A report recently aired on Fox News concerning the level of patriotism on American college campuses. It focused on one (obscure) university whose faculty and students recently passed a resolution condemning the war in Afghanistan and showed footage of an anti-war rally at another (equally obscure) university. The implication was clear: American universities aren’t rallying around the flag sufficiently.
It’s a shame Fox News didn’t visit UW, because what it would have found at this former bastion of anti-Vietnam sentiment is a decidedly different picture emerging. Support for the war among students may have been slow in coming, but it is as strong here as it is in the rest of the country.
There is, however, one way in which our response to the war is different from the rest of America’s, and it is also, I suspect, the reason for all the sanctimonious criticism leveled against students: We, unlike the rest of the country, respect those — few but vocal — members of our community who express views critical of the war. Although we may find them hopelessly uninformed and pathetically naíve, we understand the importance of dissent. Which is why it seems to me the “problem” of insufficient student support for the war isn’t really a problem at all; the problem is with those who are contemptuous of the sort of free and open debate students are trying to foster.
Support from many — mostly conservative — students on campus to the U.S.’s response to Sept. 11 was as immediate as it was definitive. But for some — mostly liberal — students, coming to terms with the war was far more complicated. Ours is a generation whose politics were instilled by parents who lived through the Vietnam War. They learned all too well the danger of unquestioning acquiescence to the American war machine, and their warnings have not been lost on us. So we were naturally — and, I think, rightly — skeptical when American bombs began to fall on Kabul.
But then we began to do precisely what we were being sent to school to do: think.
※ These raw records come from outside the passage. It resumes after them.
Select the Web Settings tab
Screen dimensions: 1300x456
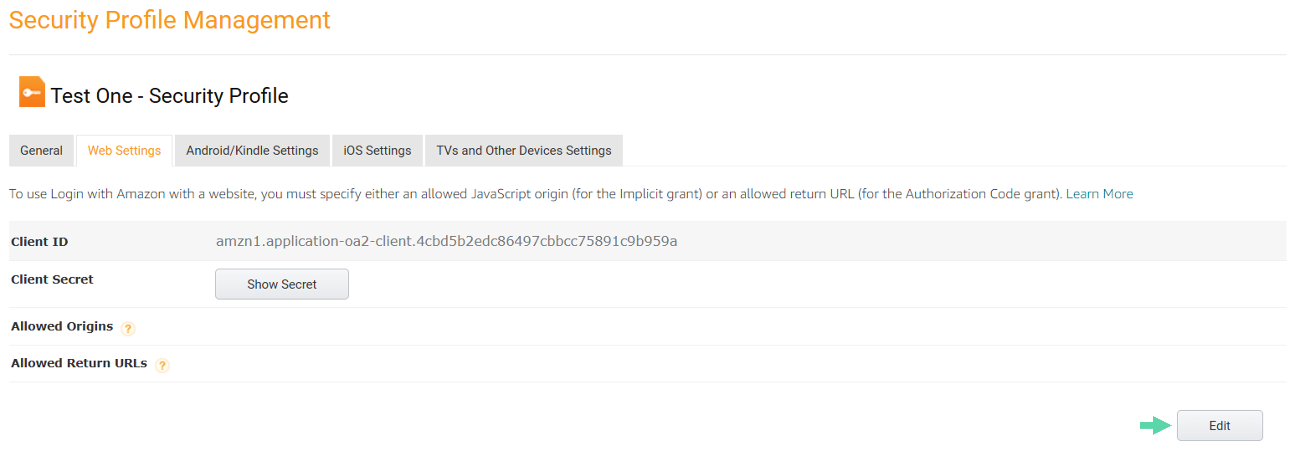point(124,150)
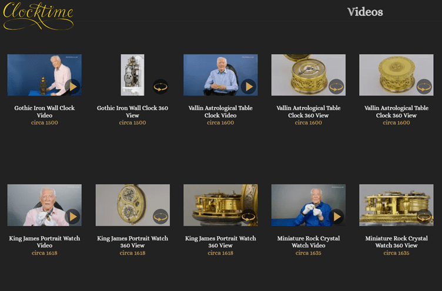Open Vallin Astrological Table Clock Video title

220,111
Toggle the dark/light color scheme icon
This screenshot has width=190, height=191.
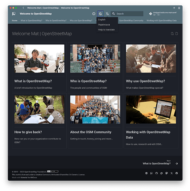coord(100,14)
We considered the concerns many in the Arab world have regarding our foreign policy (concerns which many of us share) and we came to a conclusion: American foreign policy is far from perfect, but nothing could ever justify the course of action taken Sept. 11. The perpetrators of those actions were criminals who were being aided and abetted by an oppressive regime. The fact that this regime was Islamic and non-white was irrelevant.
Equally significant has been the recognition that this is not Vietnam. In Vietnam, American troops fought and died to halt the spread of communism. In Afghanistan, American troops are not fighting and dying to defend the world against some abstract ideology. Our troops are in Afghanistan to protect American lives against a known enemy that has struck once without provocation and will, if left to its machinations, strike again.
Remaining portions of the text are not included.